Last week we had our first hard frost. Autumn had been teasing us with frost warnings for almost a week, though nothing had come of it yet. We’d picked the last of the tomatoes and peppers, and our counters overflowed until we made the last batch of sauce and Michael chopped about 10 pounds of sweet peppers and a garden hod full of various Anaheim and Numex peppers. Those are tucked away in the freezer for winter pots of chili.
Then last Friday the real thing came. Michael ran out in the dark and chopped down the last of the basil, and filled a bucket with the stalks. We watered it and let it sit in the garage overnight until we could process all the basil into pesto and basil cubes to freeze for the winter. Our homegrown basil pesto adds wonderful flavor to just about any pasta or other Italian dish, bringing back memories of the vibrant summer garden. So we stirred some into a pot of cannellini beans with mushrooms and spinach, and sopped up the juice with hunks of bread. It was a good autumn evening meal.
- 2 tablespoons olive oil
- 1 small yellow onion, chopped
- 8 ounces baby bella mushrooms, quartered
- 2 cloves garlic, minced
- 1/2 cup chardonnay
- 1/2 cup vegetable broth
- 3 cups cooked cannellini beans (or 2 cans beans)
- 1/4 cup basil pesto
- 6 ounces fresh baby spinach
- sea salt, to taste
- freshly ground black pepper, to taste
- 2 tablespoons freshly grated Parmigiano-Reggiano or Grana Padano cheese
- Heat the olive oil in the pot over medium heat, and then add the onions. Sauté until golden, about 3 to 4 minutes.
- Add the mushrooms and garlic, and sauté until the mushrooms soften, about 5 minutes. Add the wine and cook, stirring occasionally, until the liquid reduces by half, about 8 to 10 minutes.
- Add the broth and beans. Cover and bring to a simmer, cooking until the beans are tender, about 10 to 15 minutes.
- Add the pesto and stir, then fold in the spinach. Cook, stirring, until the spinach wilts, about 2 to 3 minutes. Season with salt and pepper to taste. Serve in bowls with a sprinkling of the cheese.
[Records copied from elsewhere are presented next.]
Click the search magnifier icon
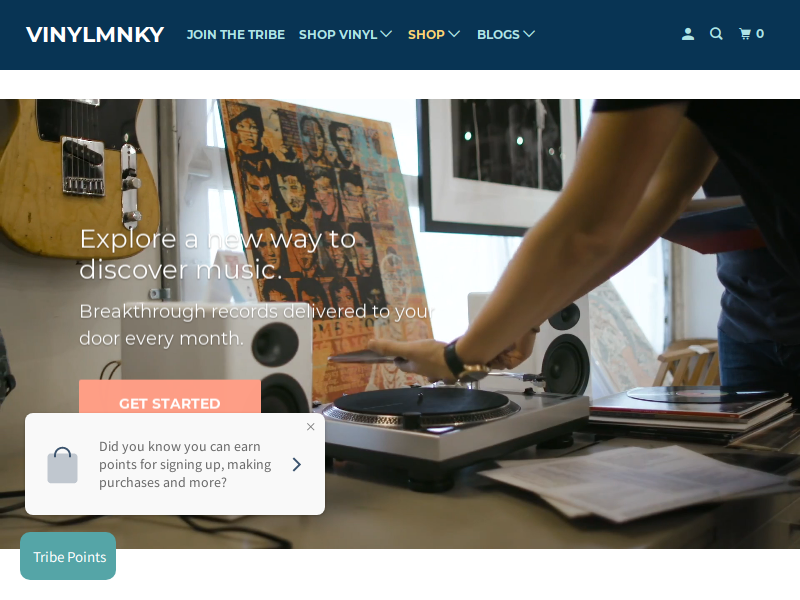The height and width of the screenshot is (600, 800). 716,34
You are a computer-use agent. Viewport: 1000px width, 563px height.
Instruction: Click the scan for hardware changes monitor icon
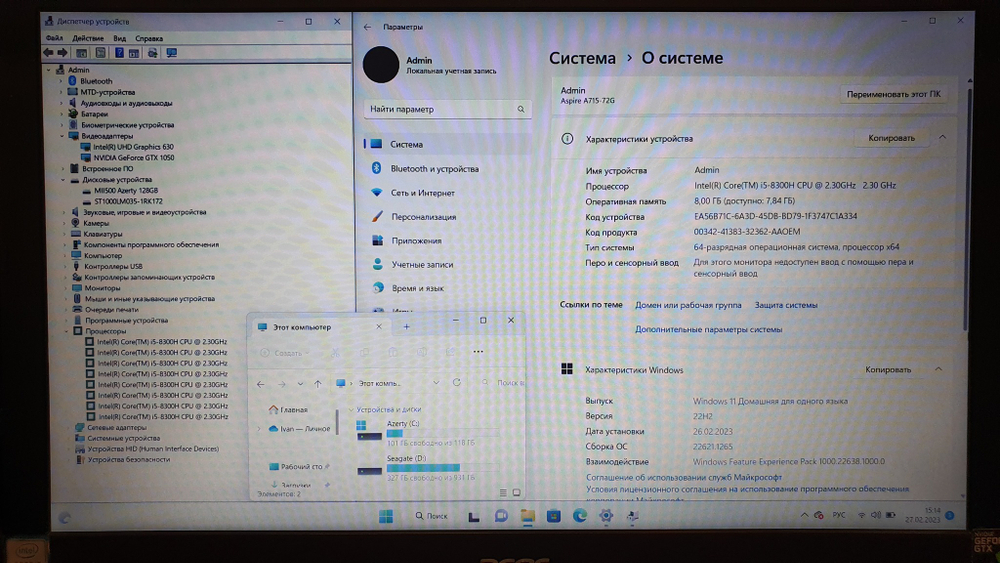tap(171, 52)
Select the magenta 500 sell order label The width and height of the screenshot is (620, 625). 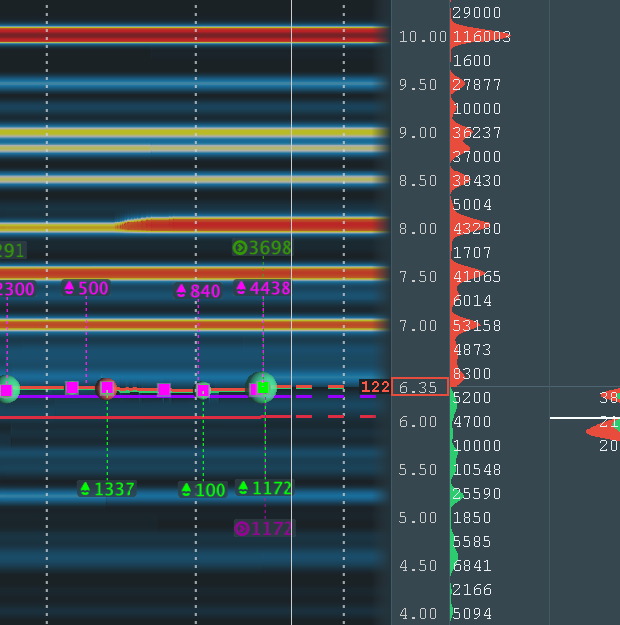point(86,288)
6-quart heavy bottom pot with lid
The original recipe as printed in Wegmans Menu magazine calls for several Wegmans brand products. I adapted the recipe for our homemade vegetable broth, pesto, and home cooked beans rather than canned, but of course you can substitute with purchased products. The recipe calls for dry white wine, and I chose chardonnay. Grana Padano cheese is a cousin to Parmigiano-Reggiano, with a flavor that’s more subtle. Both go well with this dish.